# Ipb



## BugDopeforENP (May 29, 2013)




----------



## jldriver (Feb 11, 2013)

Congrats!! Now it looks like you need to do some rigging! What are your plans for her?


----------



## AfterHours2 (Aug 2, 2010)

Nice rig. I would eventually do something different with the rubrail. Does he offer any upgrades for the railing?


----------



## AlecWebster15 (Jan 16, 2013)

that color looks awesome. is that seafoam on the inside and outside?


----------



## Skydiver (Feb 10, 2013)

Very nice! Same color as mine. I will be watching to see what you do with this one. What motor you putting on it?


----------



## BugDopeforENP (May 29, 2013)

Well first off I have been waiting to recieve my Versa Series jack plate from Bob's along with the mounting pucks and hardware. I have a 1990's 25 hp 2 stroke. Once I get the jack plate and motor mounted I will be mounting quick release bracket for the Minn Kota, push pole holders, push pole, double switch switch panel, bilge pump mounted out through the port side, poling platform, pop up cleats, starboard rod holders,Sea deck on the inside floor only,cooler, trim tabs if needed, The gas tank and battery will be placed to distribute weight when I tune the boat in on the water, I will run the gas line to the bow if needed. Will also be making a rod tube that runs through the inside bulk head at the top for the fly rod. Don't know about the rub rails, what's on it now is just a trim guard, I don't know my options but will be looking in to it. Yes it is seafoam on inside and out. I have some other cool accessories that will be added, you guys and gals will see as I post new photos as I go along. I should have it completed by the end of this month. Thanks for the kind words.


----------



## tsmithf33 (Jun 10, 2013)

Looks good, I love my 14.

If you find out an option for the rub rails let me know. Its the only thing that continually pisses me off about the boat. You are constantly having to push them back up to secure them on the rolled edge.


----------



## Net 30 (Mar 24, 2012)

> Looks good, I love my 14.
> 
> If you find out an option for the rub rails let me know. Its the only thing that continually pisses me off about the boat. You are constantly having to push them back up to secure them on the rolled edge.

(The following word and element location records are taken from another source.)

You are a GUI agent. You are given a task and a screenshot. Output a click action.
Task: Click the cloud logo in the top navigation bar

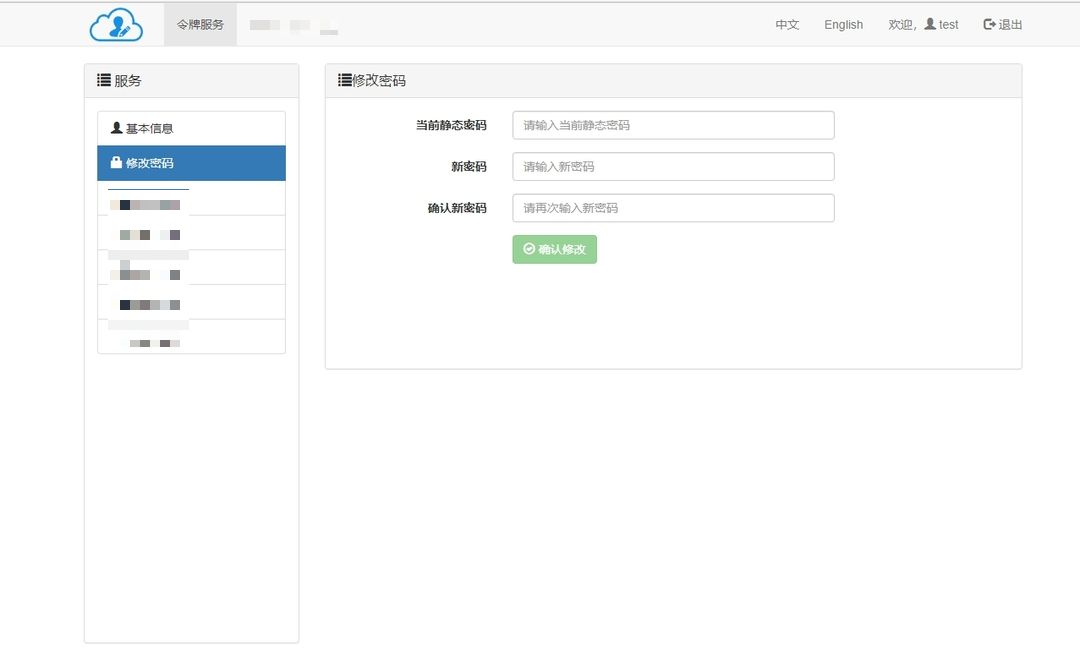tap(115, 23)
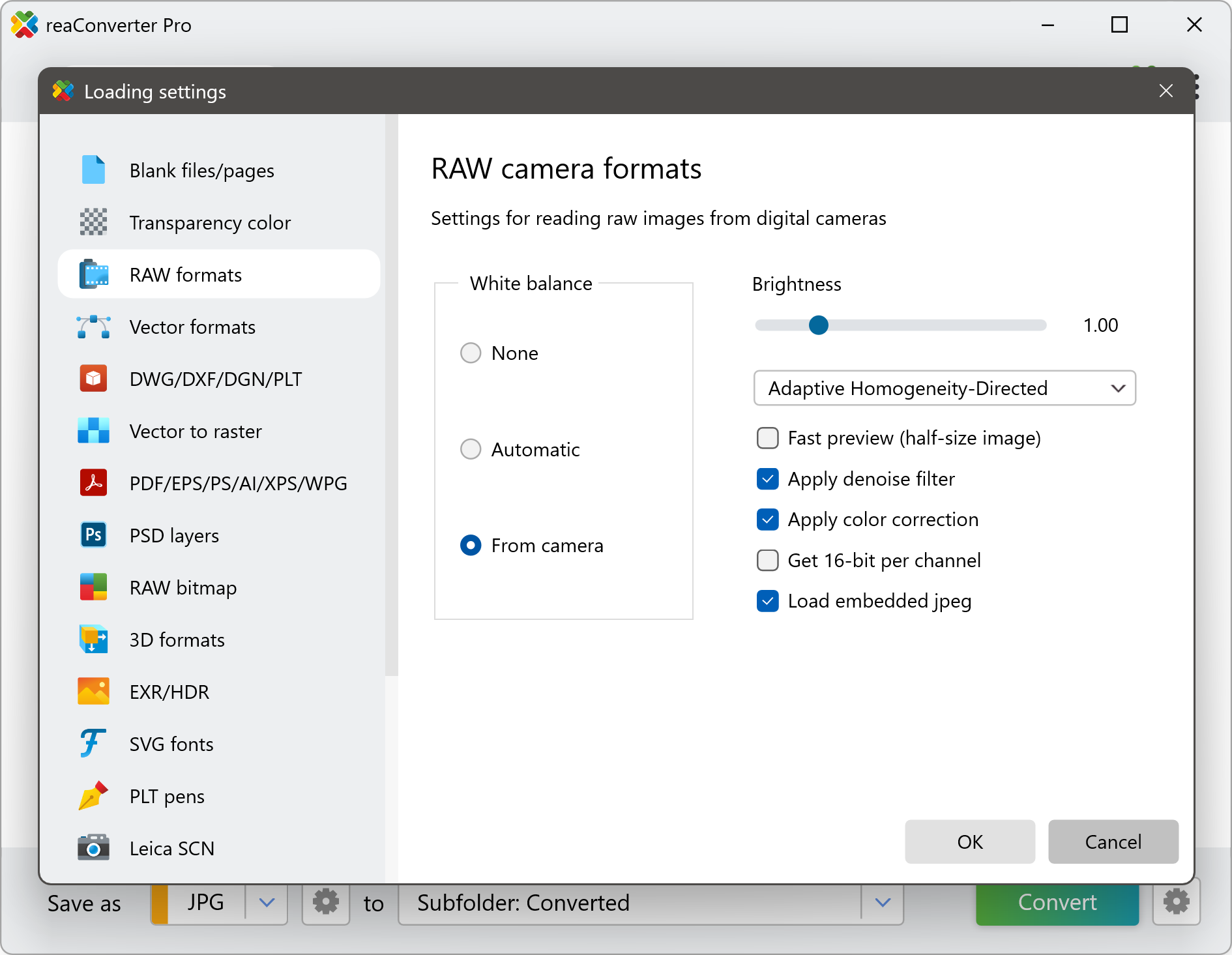1232x955 pixels.
Task: Enable Get 16-bit per channel
Action: tap(768, 561)
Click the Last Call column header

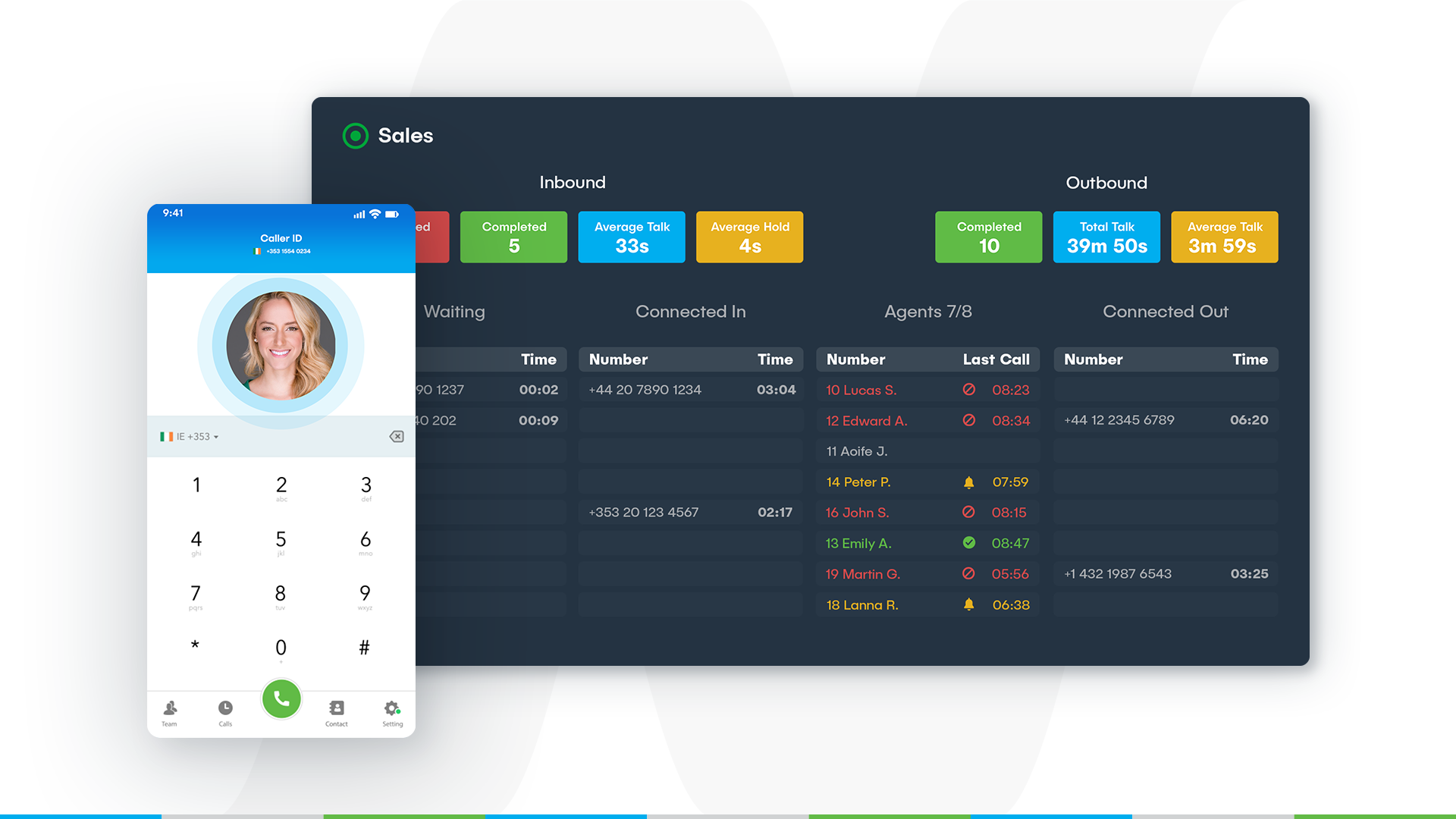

Great color...best of luck.
I agree! I saw one in-person last week and the "rub rail" looked like chit. How much more $ could it cost to add a real rail or a strip of stainless?


----------



## Skydiver (Feb 10, 2013)

I have been looking at rub rail (its not cheap). It seems most of the stuff I see looks like its made for an edge that is square not rounded like the lip on the IPB 14. Anyone seen any rub rail that is rounded on the back side?


----------



## BugDopeforENP (May 29, 2013)

If I was that concerned about rub railing I wouldn't have bought a $2000 boat. Adding a rub rail to this hull would be a pain since its not a two piece hull. It would be a bit pricey to have someone with the experience to modify the lip to add one. Also would the hull warranty cover any cracks  or major breaks on the lip? If the trim guard starts to fall off a couple drops of 5200 or any other super glues will keep it on there.


Edited: I must add the ones that didn't come with the trim guard, IPB made that edge straightand clean, the ones that came with trim guards I'm starting to see that the edge under the trim guard didn't get much attention. So maybe if the edge gets cleaned up some then re install the trim it may look a little cleaner looking.


----------